La justicia colombiana ratificó el fallo absolutorio a favor de Laura Moreno y Jessica Quintero en el llamado caso Colmenares, cerrando uno de los capítulos judiciales más mediáticos y controversiales del país. La decisión confirma que no existen pruebas suficientes para responsabilizarlas en la muerte del estudiante Luis Andrés Colmenares, ocurrida en 2010 en el parque El Virrey.
Con esta determinación, el alto tribunal respalda las decisiones previas que ya habían declarado la inocencia de ambas jóvenes, luego de años de investigaciones, audiencias y controversias jurídicas. El proceso, que se extendió por más de una década, estuvo marcado por hipótesis encontradas entre un posible homicidio y la tesis de un accidente.

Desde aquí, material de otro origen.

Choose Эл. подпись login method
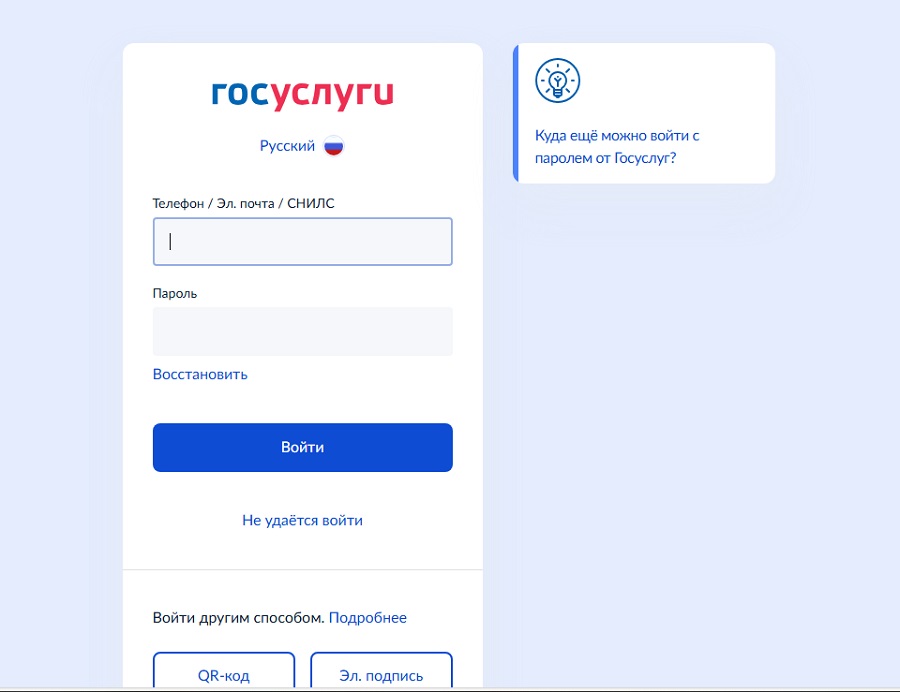This screenshot has width=900, height=692. [381, 670]
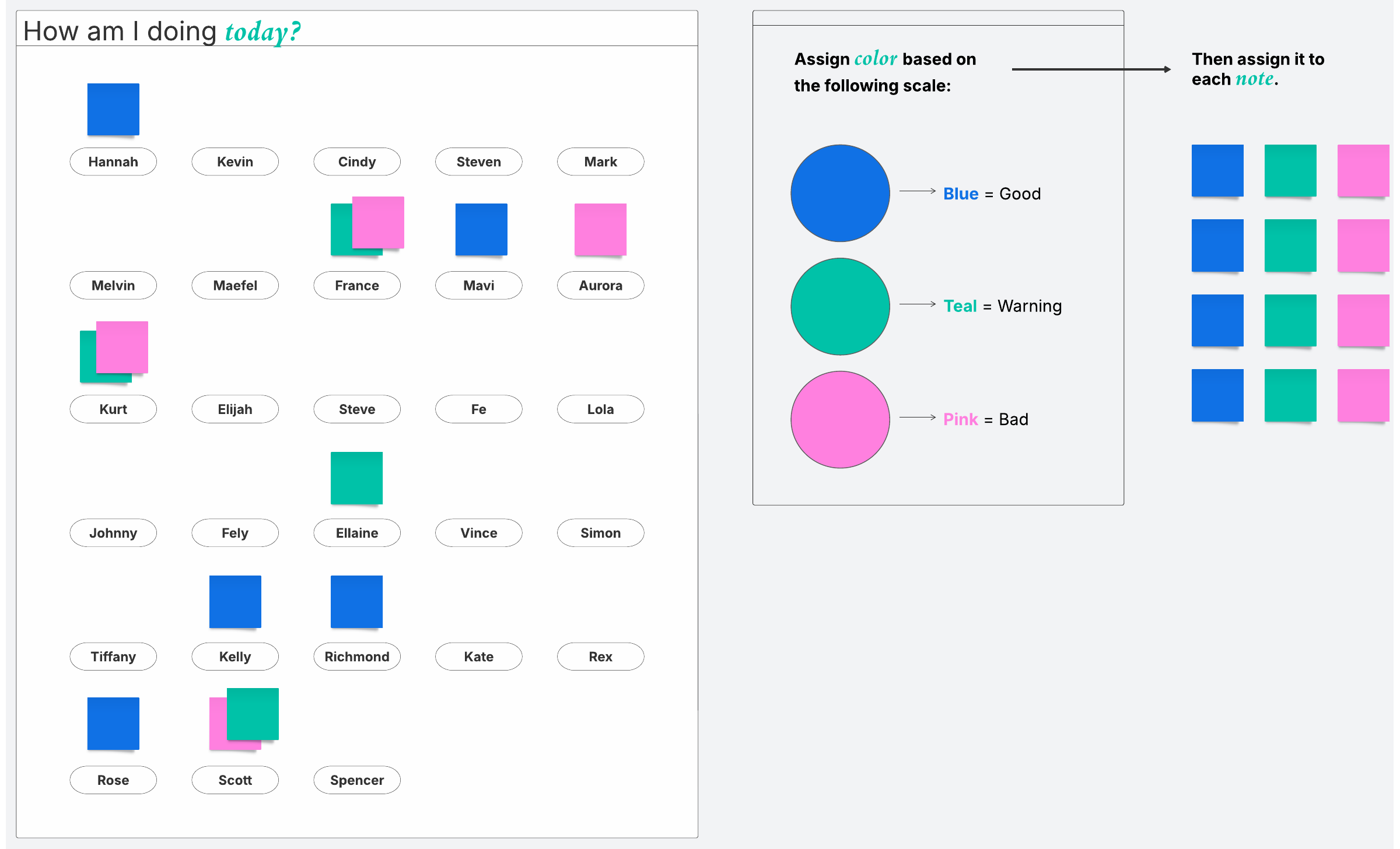Select 'Assign color based on' heading text
The image size is (1400, 849).
(884, 59)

Durante el juicio, la Fiscalía sostuvo que Colmenares habría sido víctima de un ataque, mientras que la defensa insistió en que se trató de una caída accidental en medio de circunstancias confusas. Sin embargo, los jueces concluyeron en su momento que las pruebas no permitían desvirtuar la presunción de inocencia, criterio que ahora queda definitivamente ratificado.

El cierre de este caso no solo pone fin a un largo proceso judicial, sino que también reabre el debate en la opinión pública sobre la actuación de las autoridades, el manejo mediático del expediente y la necesidad de fortalecer la rigurosidad en las investigaciones penales en Colombia.